We must do all we can to stop the alarming trend of e-cigarette and flavored tobacco use across America. Given the severity of the Covid pandemic, it is also time to do everything appropriate to curb the spread of the virus. The UK has reported record numbers of adult smokers trying to quit after recognizing the risks posed with Covid-19 and active smoking. In August of 2020, regions of Spain effectively banned smoking in public places over concerns it increases Covid-19 transmission. As we anticipate a second wave of Covid-19 to arrive shortly in the Fall of 2020, strong proactive public health action is necessary to avoid overwhelming our healthcare delivery system this Winter.

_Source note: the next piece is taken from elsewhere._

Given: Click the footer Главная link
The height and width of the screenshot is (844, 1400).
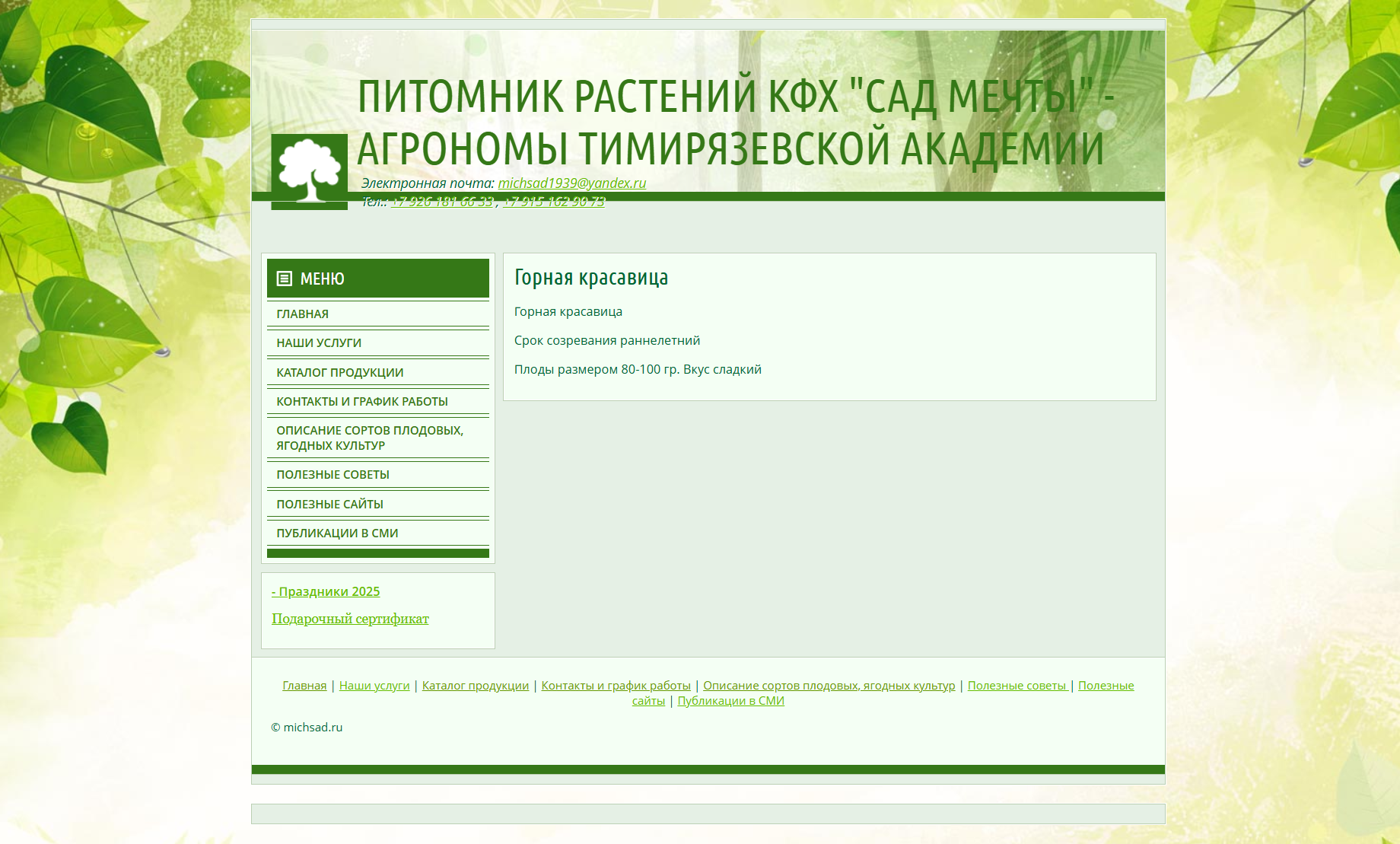Looking at the screenshot, I should [x=304, y=685].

In July of 2020, the FDA ordered 10 e-cigarette manufacturers to immediately halt sales, after accusing three of illegally marketing their e-cigarettes. Further action now by the White House to follow the lead of California and implement a national menthol and flavored tobacco products ban could help reduce nicotine addiction and the spread of Covid-19. Another strategy would be to restrict the FDA premarket application from Juul to exclude the sale of menthol flavored Juul pods, given the long history of the tobacco industry targeting Black Americans with menthol flavors. Around the time of the Spanish Flu in 1918 came important major social changes like woman’s suffrage, and perhaps Covid-19 will accelerate stronger public health action towards the Tobacco Endgame, and a future nation free of tobacco and nicotine addiction.

John Maa, MD is a general surgeon in San Francisco a former president of the San Francisco-Marin Medical Society, and chair of the California Advocacy Committee for the American Heart Association.

Jeffrey Wigand, PhD is a medical biochemist and former vice president of research and development and environmental affairs at Brown & Williamson Tobacco Corporation who worked on the development of reducedharm cigarettes and in 1996 blew the whistle on tobacco tampering at the company. A version of this piece first appeaerd on The Hill.com.